Phakomatoses and Other Neurocutaneous Syndromes

Phakomatoses and Other Neurocutaneous Syndromes

Sharon E. Plon


Neurofibromatosis (NF) is the term used for a set of distinct disorders that share some clinical characteristics, with NF types 1 and 2 being described most clearly. NF type 1 (NF-1) previously called Von Recklinghausen disease, accounts for at least 85% of all patients with NF and is one of the most common dominant genetic disorders.

Neurofibromatosis Type 1 (Von Recklinghausen Disease)

NF-1 occurs with a frequency of approximately 1 in 2,500 to 4,000 persons. It is inherited as an autosomal dominant trait, with an affected parent having a 50% risk of transmitting the disease to each child. However, approximately one-half of the index cases represent new mutations, so that a negative family history is a common finding in the pediatric setting, and children with features of NF-1 should be evaluated regardless of family history. The disorder is essentially the same whether it is inherited from an affected parent or results from a new mutation. The likelihood that a person with an NF-1 mutation will have clinical features of the disease (termed the penetrance) is close to 100%. However, the severity of NF-1 is highly variable in its expression from one family to another, from one person to another within a given family, and from one body part to another within a given person. Additional information concerning the genetics and molecular biology of NF-1 is presented in Box 416.1.

Clinical Manifestations and Complications

Because of the difficulty of performing molecular analysis, most patients are diagnosed on clinical grounds. A checklist of the
features that are characteristic of all types of NF, with an emphasis on NF-1, is provided in Box 416.2. Café au lait spots (CALS) (hyperpigmented macules) are the hallmark of NF-1. Segmental NF refers to the rare patients who have clinical features of NF in only one segment of the body, and CALS are limited to that area. CALS are seen variably in patients with NF-2 but typically are much fewer in number compared with patients with NF-1. Small numbers of CALS also are seen in other cancer-predisposing syndromes and thus are not specific to the neurofibromatoses.

In patients with NF-1, CALS are larger than 15 mm in diameter and have sharply defined edges and a uniform intensity of coloration (Fig. 416.1).
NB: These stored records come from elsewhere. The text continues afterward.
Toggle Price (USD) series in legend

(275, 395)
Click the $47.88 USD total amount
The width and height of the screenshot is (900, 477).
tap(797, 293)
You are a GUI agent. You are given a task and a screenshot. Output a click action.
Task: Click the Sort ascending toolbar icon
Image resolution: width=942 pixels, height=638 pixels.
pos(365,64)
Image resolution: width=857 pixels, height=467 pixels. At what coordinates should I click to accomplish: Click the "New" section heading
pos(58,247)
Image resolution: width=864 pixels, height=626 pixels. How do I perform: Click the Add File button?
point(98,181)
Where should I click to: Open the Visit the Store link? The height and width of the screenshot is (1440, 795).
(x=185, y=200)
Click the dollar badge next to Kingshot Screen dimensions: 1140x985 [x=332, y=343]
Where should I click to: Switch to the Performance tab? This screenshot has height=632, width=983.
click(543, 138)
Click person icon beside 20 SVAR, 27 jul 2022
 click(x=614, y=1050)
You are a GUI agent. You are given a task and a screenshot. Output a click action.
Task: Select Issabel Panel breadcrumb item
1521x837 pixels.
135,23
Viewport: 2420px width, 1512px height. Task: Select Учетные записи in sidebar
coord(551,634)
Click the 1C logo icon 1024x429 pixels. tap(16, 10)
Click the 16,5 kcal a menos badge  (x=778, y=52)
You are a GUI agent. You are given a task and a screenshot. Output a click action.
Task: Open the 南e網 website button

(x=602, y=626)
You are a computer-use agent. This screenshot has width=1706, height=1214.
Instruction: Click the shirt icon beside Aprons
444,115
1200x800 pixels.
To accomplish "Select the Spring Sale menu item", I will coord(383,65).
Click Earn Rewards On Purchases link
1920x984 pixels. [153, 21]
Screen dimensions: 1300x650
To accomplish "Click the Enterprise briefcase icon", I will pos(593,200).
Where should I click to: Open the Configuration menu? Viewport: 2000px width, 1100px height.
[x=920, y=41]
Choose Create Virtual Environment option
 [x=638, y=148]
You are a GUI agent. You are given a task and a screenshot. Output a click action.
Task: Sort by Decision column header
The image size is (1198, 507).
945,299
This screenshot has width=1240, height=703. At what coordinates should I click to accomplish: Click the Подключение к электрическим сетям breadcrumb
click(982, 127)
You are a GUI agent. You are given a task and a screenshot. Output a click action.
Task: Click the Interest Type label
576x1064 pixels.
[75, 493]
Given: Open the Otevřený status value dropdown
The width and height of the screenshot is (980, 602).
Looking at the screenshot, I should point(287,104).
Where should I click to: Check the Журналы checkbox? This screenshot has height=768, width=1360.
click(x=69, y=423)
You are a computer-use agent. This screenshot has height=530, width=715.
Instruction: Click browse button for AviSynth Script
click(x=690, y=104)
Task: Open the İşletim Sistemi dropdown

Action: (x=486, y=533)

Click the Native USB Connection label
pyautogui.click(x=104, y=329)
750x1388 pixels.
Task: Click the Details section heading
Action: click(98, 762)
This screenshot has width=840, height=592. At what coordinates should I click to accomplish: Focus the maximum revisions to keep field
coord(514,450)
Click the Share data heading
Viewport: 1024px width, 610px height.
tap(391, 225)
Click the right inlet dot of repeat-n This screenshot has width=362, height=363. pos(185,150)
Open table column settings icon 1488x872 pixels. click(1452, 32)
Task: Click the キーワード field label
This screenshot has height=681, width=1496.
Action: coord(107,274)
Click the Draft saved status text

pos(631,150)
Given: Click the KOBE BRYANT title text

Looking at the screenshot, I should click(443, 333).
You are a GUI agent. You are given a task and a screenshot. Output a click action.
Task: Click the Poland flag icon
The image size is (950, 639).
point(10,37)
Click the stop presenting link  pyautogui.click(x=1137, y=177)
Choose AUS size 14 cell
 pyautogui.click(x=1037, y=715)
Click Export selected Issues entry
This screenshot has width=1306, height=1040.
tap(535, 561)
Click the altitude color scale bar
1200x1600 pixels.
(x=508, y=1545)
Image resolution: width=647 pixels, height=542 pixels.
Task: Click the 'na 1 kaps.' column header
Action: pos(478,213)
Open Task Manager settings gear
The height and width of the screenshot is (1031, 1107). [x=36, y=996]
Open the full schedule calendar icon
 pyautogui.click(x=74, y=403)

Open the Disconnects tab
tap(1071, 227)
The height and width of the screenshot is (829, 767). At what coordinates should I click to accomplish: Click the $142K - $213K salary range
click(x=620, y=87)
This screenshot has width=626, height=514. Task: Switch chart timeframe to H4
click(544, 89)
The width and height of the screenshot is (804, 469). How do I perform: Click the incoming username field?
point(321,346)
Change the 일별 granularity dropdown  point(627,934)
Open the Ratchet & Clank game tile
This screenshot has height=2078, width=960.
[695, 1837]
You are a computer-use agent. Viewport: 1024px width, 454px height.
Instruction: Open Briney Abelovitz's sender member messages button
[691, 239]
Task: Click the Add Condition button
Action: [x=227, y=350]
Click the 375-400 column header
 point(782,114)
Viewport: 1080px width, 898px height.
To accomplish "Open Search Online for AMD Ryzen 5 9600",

CALS often develop during the child’s first year of life and increase in number during the first few years. The pattern of CALS then stabilizes. CALS are different from freckling, which in NF-1 is most likely to occur in regions of skin apposition, particularly the axilla. Multiple (six or greater) CALS may be the only feature of NF-1 in a 1-year-old child and are sufficient to merit a full diagnostic evaluation for NF-1.

Neurofibromas are of four types: cutaneous, subcutaneous, nodular plexiform, and diffuse plexiform. Cutaneous neurofibromas are the most common variety, eventually occurring in virtually all patients with NF-1. Often, they do not appear until just before the patient enters puberty or coincident with it. They are present in highest density over the trunk (Fig. 416.2). Subcutaneous neurofibromas usually become apparent toward the end of the first decade of life or in early adulthood, and they may be painful or tender. Nodular plexiform neurofibromas are complex clusters of subcutaneous-like neurofibromas along proximal nerve roots and major nerves. With continued growth along the spinal column, they lead to spinal erosion and, eventually, spinal cord compression. Diffuse plexiform neurofibromas, with or without overlying hyperpigmentation, are congenital lesions that tend to enlarge steadily with age (Fig. 416.3). Both diffuse and nodular plexiform lesions can result in significant morbidity and deformity.

Lisch nodules (lesions of the iris) are relatively specific for NF-1. They develop over the course of time and are present in
fewer than 10% of patients with NF-1 who are younger than 6 years old. Ninety to 100% of NF-1 patients who are older than 10 years old have Lisch nodules, and thus they are a very helpful diagnostic finding. If large in size or number, Lisch nodules may be easy to see with an ordinary ophthalmoscope, but ruling out their presence requires careful slit-lamp examination by an ophthalmologist who is familiar with these lesions. The examination of parents for the presence of Lisch nodules (coupled with a skin examination) can be very useful in determining whether an affected child carries a new mutation or inherited it from an affected parent. It is important to reassure parents that the development of Lisch nodules does not impact vision.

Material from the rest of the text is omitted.